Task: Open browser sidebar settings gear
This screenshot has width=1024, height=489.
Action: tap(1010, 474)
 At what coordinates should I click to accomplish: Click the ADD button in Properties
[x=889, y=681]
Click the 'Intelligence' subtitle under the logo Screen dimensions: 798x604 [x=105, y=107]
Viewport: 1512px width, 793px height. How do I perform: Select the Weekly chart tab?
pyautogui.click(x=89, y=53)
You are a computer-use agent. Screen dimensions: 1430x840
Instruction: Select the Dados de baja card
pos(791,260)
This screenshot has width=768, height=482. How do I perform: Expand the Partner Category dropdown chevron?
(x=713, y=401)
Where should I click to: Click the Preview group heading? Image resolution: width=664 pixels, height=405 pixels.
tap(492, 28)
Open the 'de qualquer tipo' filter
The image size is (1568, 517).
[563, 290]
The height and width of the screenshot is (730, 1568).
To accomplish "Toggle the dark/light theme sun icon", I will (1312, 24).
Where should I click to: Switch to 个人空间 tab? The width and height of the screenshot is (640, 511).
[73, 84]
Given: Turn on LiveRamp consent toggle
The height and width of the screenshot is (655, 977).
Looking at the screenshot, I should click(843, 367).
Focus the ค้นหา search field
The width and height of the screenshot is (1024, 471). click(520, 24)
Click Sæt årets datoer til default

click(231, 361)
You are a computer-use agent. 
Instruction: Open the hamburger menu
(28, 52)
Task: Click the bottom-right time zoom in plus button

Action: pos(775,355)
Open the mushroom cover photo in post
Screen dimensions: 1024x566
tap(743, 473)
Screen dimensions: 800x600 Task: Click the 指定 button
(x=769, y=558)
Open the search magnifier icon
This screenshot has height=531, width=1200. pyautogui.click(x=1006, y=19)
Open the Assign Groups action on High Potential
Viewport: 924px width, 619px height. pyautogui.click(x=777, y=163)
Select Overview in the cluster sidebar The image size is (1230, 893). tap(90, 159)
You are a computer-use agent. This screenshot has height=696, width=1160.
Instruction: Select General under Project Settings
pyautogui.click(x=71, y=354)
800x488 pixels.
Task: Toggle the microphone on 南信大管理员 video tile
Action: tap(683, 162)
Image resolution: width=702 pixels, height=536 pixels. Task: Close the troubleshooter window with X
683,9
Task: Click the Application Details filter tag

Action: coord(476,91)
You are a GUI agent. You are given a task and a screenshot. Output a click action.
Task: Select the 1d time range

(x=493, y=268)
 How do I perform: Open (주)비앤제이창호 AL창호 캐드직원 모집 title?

··········

Your answer must consist only of the lines from the one containing "Image resolution: width=702" through the last line of the data above, both included, exactly as written.

Image resolution: width=702 pixels, height=536 pixels. Task: Close the troubleshooter window with X
683,9
Task: Click the Application Details filter tag

Action: coord(476,91)
You are a GUI agent. You are given a task and a screenshot. Output a click action.
Task: Select the 1d time range

(x=493, y=268)
 How do I perform: Open (주)비앤제이창호 AL창호 캐드직원 모집 title?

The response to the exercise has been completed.